In “Letting Go,” an illuminating article on care for the dying, the surgeon and author Atul Gawande examines the choices that terminal patients and their families face at the end of life. Contrasting hospice with hospital care, he reports a remarkable finding:
Like many people, I had believed that hospice care hastens death, because patients forgo hospital treatments and are allowed high-dose narcotics to combat pain. But studies suggest otherwise. In one, researchers followed 4,493 Medicare patients with either terminal cancer or congestive heart failure. They found no difference in survival time between hospice and non-hospice patients with breast cancer, prostate cancer, and colon cancer. Curiously, hospice care seemed to extend survival for some patients; those with pancreatic cancer gained an average of three weeks, those with lung cancer gained six weeks, and those with congestive heart failure gained three months.
Reflecting on this finding, Dr. Gawande concludes that the “lesson seems almost Zen: you live longer only when you stop trying to live longer.”
“Almost Zen” is an approximation, akin to the modifier “Zen-like,” which often obscures what it purports to describe. But in associating this particular “lesson” with Zen practice, Dr. Gawande comes close to the mark. Shunryu Suzuki Roshi, author of Zen Mind, Beginner’s Mind, often admonished his students to have “no gaining idea” when practicing Zen meditation. Other teachers have done the same. Those Medicare patients who chose to forgo hospital treatment were indeed rejecting a gaining idea: that of a longer life at any cost. Ironically, by choosing hospice care, they not only improved the quality of their last days and avoided the debilitating side-effects of hospital treatments. They also lengthened their lives.

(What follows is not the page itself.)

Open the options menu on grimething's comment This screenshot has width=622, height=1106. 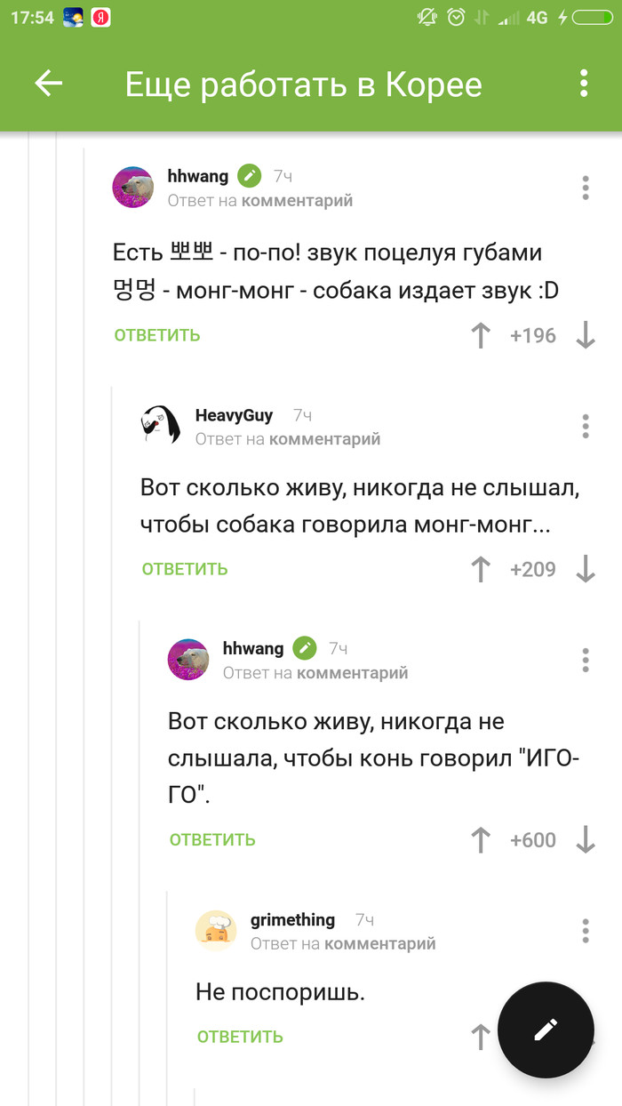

Yet it is one thing to know that you have a fatal illness and another to accept that you are dying. “I’d say only a quarter have accepted their fate when they come into hospice,” observes Sarah Creed, a hospice nurse quoted by Dr. Gawande. “Ninety-nine per cent understand that they are dying, but one hundred per cent hope they’re not. They still want to beat their disease.” Such hope is only human. Only a very cold observer would presume to judge it adversely. But to deny that one is dying, when that is in fact the case, is not a constructive way to prepare oneself or one’s loved ones for the inevitable. The Zen teacher Charlotte Joko Beck, who is nothing if not tough-minded, once proclaimed that to practice Zen, we have to “give up hope.” When that statement angered some of her students, she explained what she had meant:
Sounds terrible, doesn’t it? Actually, it’s not terrible at all. A life lived with no hope is a peaceful, joyous, compassionate life . . . . [W]e are usually living in vain hope for something or someone that will make my life easier, more pleasant. We spend most of our time trying to set life up in a way so that will be true; when, contrariwise, the joy of our life is just in totally doing and bearing what must be borne, in just doing what has to be done. It’s not even what has to be done; it’s there to be done so we do it.
Joko Beck’s tone is blunt, and her perspective may be difficult to accept. But that perspective accords with Dr. Gawande’s, insofar as it admonishes us to accept the harshest of realities and to act accordingly. Addressing the question of hope, Dr. Gawande recalls the example of Stephen Jay Gould, who survived a rare and lethal cancer for twenty years. “I think of Gould,” Dr. Gawande remarks, “every time I have a patient with terminal illness. There is almost always a long tail of possibility, however thin.” There is nothing wrong with looking for that tail, he acknowledges, “unless it means we have failed to prepare for the outcome that’s vastly more probable.” What is wrong is that “we have created a multitrillion-dollar edifice for dispensing the medical equivalent of lottery tickets . . . Hope is not a plan, but hope is our plan.” As a wiser alternative, he advocates open discussions, funded by medical insurance, between terminal patients, their families, and their doctors. Conducted with patience and candor, discussions of this kind can clarify what is most important to the dying person. And having had such discussions, people are “far more likely to die at peace and in control of their situation, and to spare their family anguish.”